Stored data
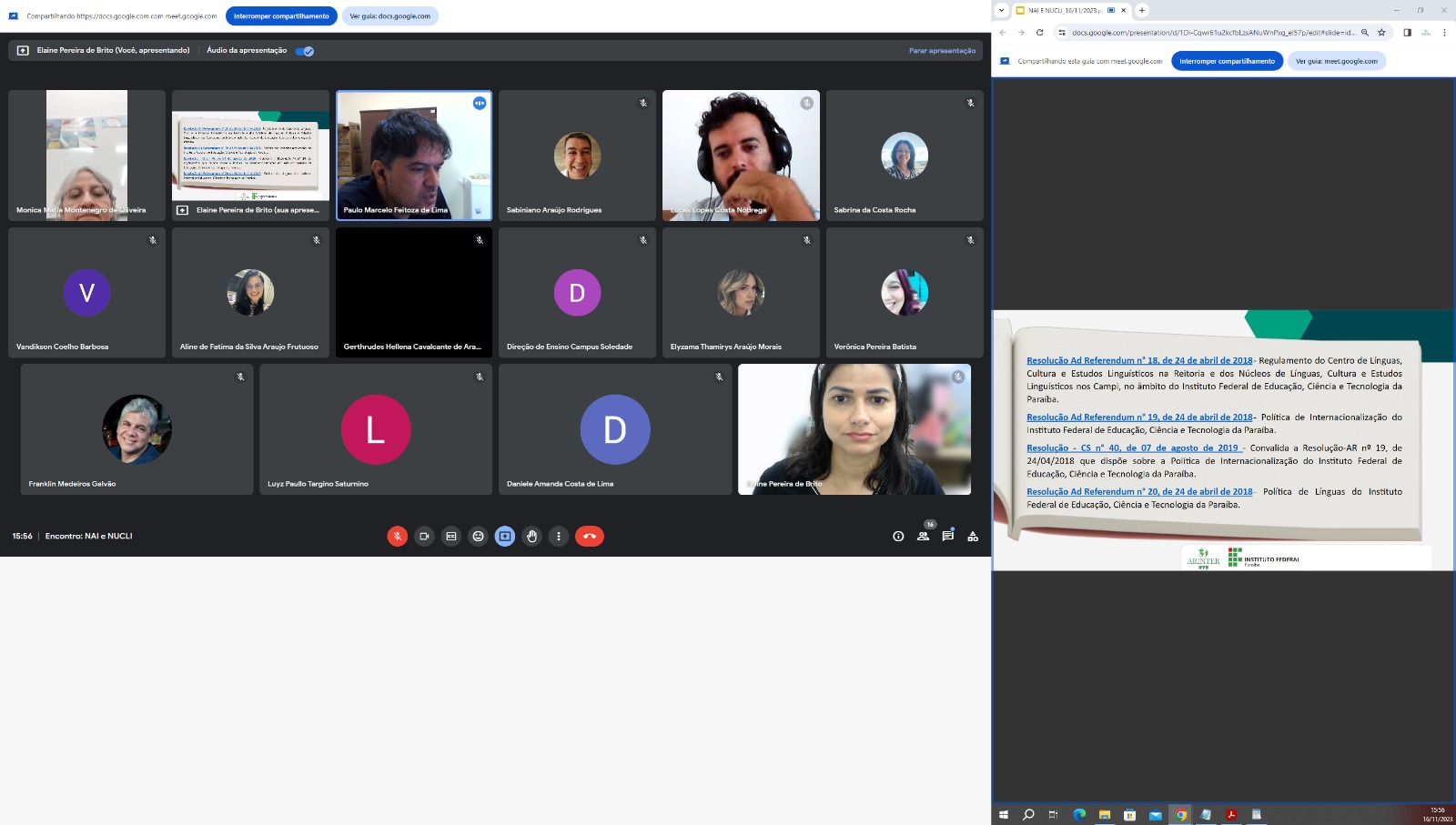1456x825 pixels.
Task: Open a new Chrome tab
Action: point(1142,10)
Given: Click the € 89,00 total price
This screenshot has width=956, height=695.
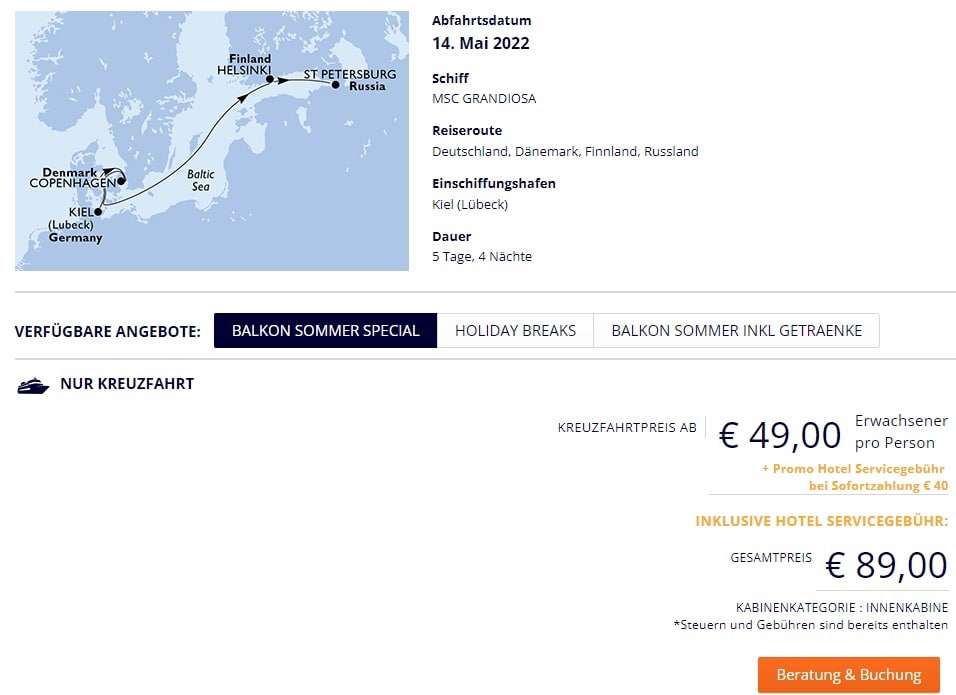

• **Your instructions**:
The answer must consist of the line containing "Given: Click the € 89,00 total price" and every line after it through the end of the records, retyped exactly, with all pictures left out.

• **Exercise answer**:
Given: Click the € 89,00 total price
This screenshot has width=956, height=695.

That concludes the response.